US regulators have given the all-clear on Boston Scientific's Galway plant following a major recall of medical devices made at the facility.
The US company said yesterday that the inspectors from the Food & Drug Administration (FDA) found no problems at the Irish operation, one of Galway's major employers.
The plant is one of two Boston Scientific units producing the company's newest range of coronary stents, devices to keep the arteries open, which are used in angioplasty operations. Boston Scientific is the market leader in the coronary stent market.
Following reports of three deaths and 43 injuries related to malfunctioning stents, the company issued a limited product recall of 200 units in early July. This was later expanded significantly to 96,000 units.
The recalled stents were manufactured both in Galway and at the group's Minnesota factory.
Following a detailed examination of the recalled units, the company made adjustments to the manufacturing process.
Inspectors from the FDA visited arrived at the Galway plant last week.
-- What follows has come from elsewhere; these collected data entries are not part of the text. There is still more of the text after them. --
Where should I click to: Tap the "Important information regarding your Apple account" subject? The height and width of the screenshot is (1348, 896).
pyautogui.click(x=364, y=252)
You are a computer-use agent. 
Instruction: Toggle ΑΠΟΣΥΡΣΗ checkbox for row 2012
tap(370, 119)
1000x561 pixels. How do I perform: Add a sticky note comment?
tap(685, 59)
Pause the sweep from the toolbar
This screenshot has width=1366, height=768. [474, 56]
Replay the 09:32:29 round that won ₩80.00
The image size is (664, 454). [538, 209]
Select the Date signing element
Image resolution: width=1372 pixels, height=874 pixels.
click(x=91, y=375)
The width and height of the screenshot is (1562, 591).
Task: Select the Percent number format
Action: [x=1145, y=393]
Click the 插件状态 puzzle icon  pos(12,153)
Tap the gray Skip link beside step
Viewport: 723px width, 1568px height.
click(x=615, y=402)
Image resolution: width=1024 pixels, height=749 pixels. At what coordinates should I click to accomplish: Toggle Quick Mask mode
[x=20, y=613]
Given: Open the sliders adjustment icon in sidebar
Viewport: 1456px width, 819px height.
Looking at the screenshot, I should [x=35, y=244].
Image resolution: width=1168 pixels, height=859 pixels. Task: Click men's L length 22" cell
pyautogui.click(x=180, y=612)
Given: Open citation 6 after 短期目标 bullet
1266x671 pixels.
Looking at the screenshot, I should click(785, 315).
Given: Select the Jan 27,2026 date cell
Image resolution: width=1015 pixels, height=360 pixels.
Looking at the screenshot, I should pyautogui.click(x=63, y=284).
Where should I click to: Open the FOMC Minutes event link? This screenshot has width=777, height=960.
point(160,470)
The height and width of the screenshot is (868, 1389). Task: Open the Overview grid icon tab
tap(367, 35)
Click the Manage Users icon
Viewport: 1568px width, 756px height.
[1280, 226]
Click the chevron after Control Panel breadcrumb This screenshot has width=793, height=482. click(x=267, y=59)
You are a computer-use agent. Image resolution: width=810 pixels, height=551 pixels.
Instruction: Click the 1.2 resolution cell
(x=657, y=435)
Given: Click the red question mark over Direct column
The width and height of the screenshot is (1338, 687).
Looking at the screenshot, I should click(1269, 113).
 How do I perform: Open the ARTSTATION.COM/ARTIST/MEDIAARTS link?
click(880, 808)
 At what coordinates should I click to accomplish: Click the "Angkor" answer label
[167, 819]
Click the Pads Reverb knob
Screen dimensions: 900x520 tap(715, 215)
They spent a week examining the factory before departing on Tuesday.
In a statement yesterday, the company said the regulator had "reported no observations", effectively giving the company's operations the all-clear.
The FDA examined the company's Minnesota manufacturing line in July.
The Taxus stent, one of two involved in the recall, is Boston Scientific's biggest-selling product.
While the company lost market share in the wake of the recall, company officials said this week that it had regained that ground, with market share of 70 per cent at the end of August.
Boston Scientific said the recall cost it $78 million (€64 million). The company employs more than 2,500 people in Galway.
The medical device industry is increasingly important to Ireland, with 22,000 people employed in the sector. Of these, more than 8,000 people are involved in the manufacture of cardiovascular products.